<<<<

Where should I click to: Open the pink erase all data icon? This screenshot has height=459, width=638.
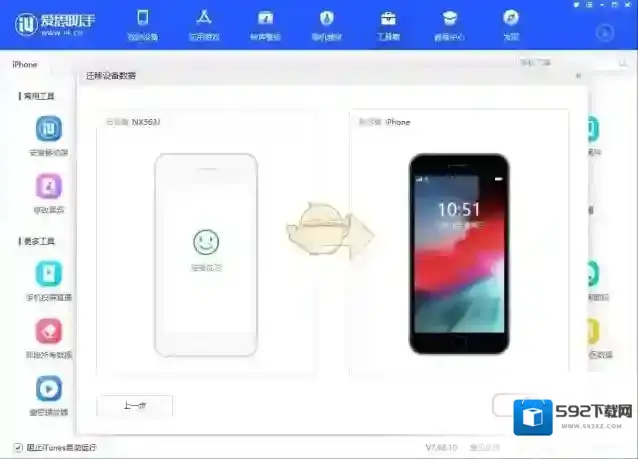[x=49, y=331]
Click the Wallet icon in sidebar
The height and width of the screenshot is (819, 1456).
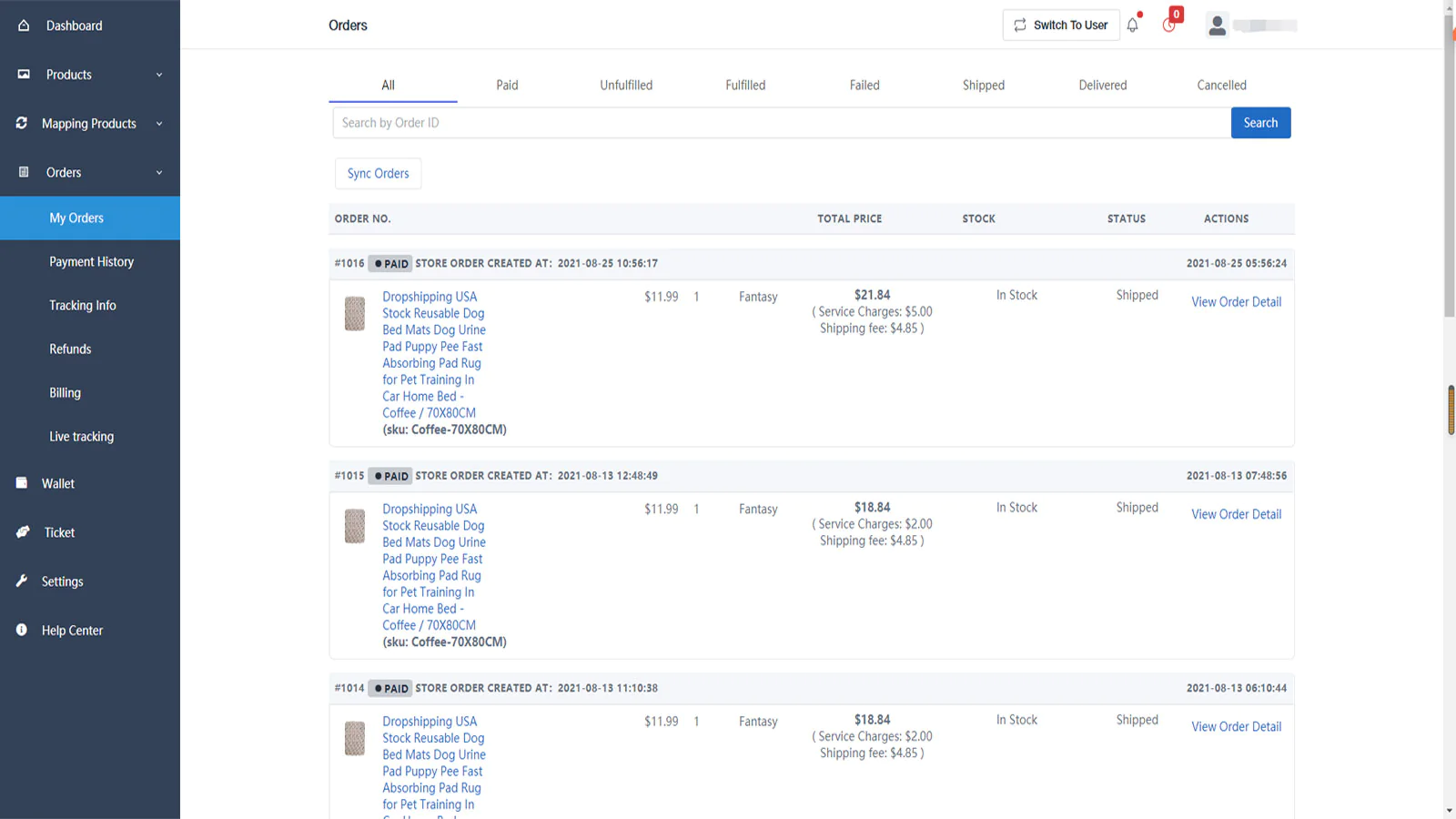tap(22, 483)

>>>>

### [AIM OF THE TASK]
Beginning with the line that holds "The height and", extract every line to the end of the material, exactly as it stands, and drop the pictures.

### [ANSWER TO THE PROBLEM]
The height and width of the screenshot is (819, 1456).
tap(22, 483)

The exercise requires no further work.